SÃO PAULO, FEVEREIRO DE 2026 – A correta gestão de sistemas que envolvem combustíveis, pressão e refrigeração foi o tema central de uma palestra no Sindicato do Comércio Varejista de Gêneros Alimentícios do Estado de São Paulo (Sincovaga-SP), que reuniu profissionais do varejo para debater os impactos das Normas Regulamentadoras NR 20 e NR 13, além da aplicação da Orientação Jurisprudencial nº 385 do Tribunal Superior do Trabalho (TST).
O encontro abordou desafios recorrentes enfrentados por supermercados e outros estabelecimentos que utilizam geradores, câmaras frias e sistemas de refrigeração. Segundo os especialistas, além das questões operacionais, esses equipamentos estão diretamente associados a obrigações legais cujo descumprimento pode resultar em multas, interdições e passivos trabalhistas relevantes.

Durante a reunião, os engenheiros Raphael Faria Ferreira e Henrique Magalhães destacaram que muitas empresas ainda mantêm tanques de óleo diesel em áreas internas das edificações, situação que pode caracterizar risco acentuado, sobretudo quando os volumes armazenados ultrapassam os limites estabelecidos pelas normas técnicas e pela jurisprudência trabalhista.
Do ponto de vista da engenharia, foram apresentadas alternativas consideradas mais seguras para mitigação de riscos, como a instalação de tanques enterrados ou externos às edificações, a redução do volume de combustível em áreas internas, a adoção de sistemas de contenção e monitoramento de vazamentos e a adequação das salas de geradores com estruturas resistentes ao fogo, além de sistemas automáticos de detecção e combate a incêndio.
Outro ponto de destaque foi a aplicação da Norma Regulamentadora nº 13, que trata de vasos de pressão. Sistemas de refrigeração e câmaras frias podem se enquadrar nessa norma a partir de cálculos técnicos que relacionam pressão máxima de trabalho e volume do equipamento. Nesses casos, a legislação exige prontuários técnicos, laudos de inspeção, planos de manutenção e registros atualizados. A ausência dessa documentação pode resultar em autuações automáticas e até interdições por parte dos órgãos fiscalizadores.
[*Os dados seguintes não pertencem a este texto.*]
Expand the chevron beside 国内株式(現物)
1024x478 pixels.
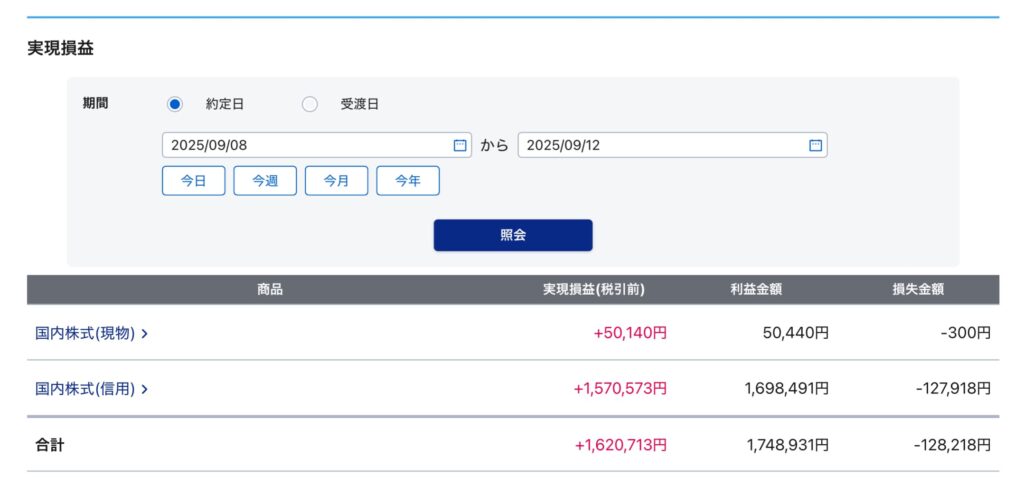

Os especialistas reforçaram ainda que a responsabilidade pela conformidade técnica e documental é sempre do empregador, mesmo quando a manutenção dos equipamentos é terceirizada. Essa condição evidencia a importância de uma gestão ativa de riscos, baseada não apenas em estratégias jurídicas, mas principalmente em soluções técnicas e preventivas.
Casos práticos apresentados durante o encontro demonstraram que o investimento em adequação costuma ser significativamente menor do que os custos decorrentes de ações trabalhistas, pagamento de adicionais de periculosidade, multas administrativas e paralisações das atividades.
Mais do que cumprir exigências legais, a adoção de boas práticas em segurança do trabalho e conformidade normativa contribui para a proteção de trabalhadores, clientes e do patrimônio das empresas, além de fortalecer a governança corporativa e a sustentabilidade das operações no varejo. Investir em projetos técnicos adequados, documentação correta e prevenção é uma estratégia eficaz para reduzir riscos, aumentar a segurança jurídica e garantir maior estabilidade operacional no longo prazo.
O evento integra as ações do Comitê de Segurança e Medicina do Trabalho, uma iniciativa do Sincovaga-SP, que reúne atualmente mais de 820 profissionais das empresas do segmento do varejo alimentar, contando com o apoio da Associação Brasileira de Ergonomia e Fatores Humanos (ABERGO) e da Associação Brasileira de Empresas de Saúde e Segurança no Trabalho (ABRESST). O objetivo é oferecer informação qualificada e promover boas práticas de gestão em saúde ocupacional, contribuindo para a prevenção de acidentes e para a sustentabilidade das empresas do setor.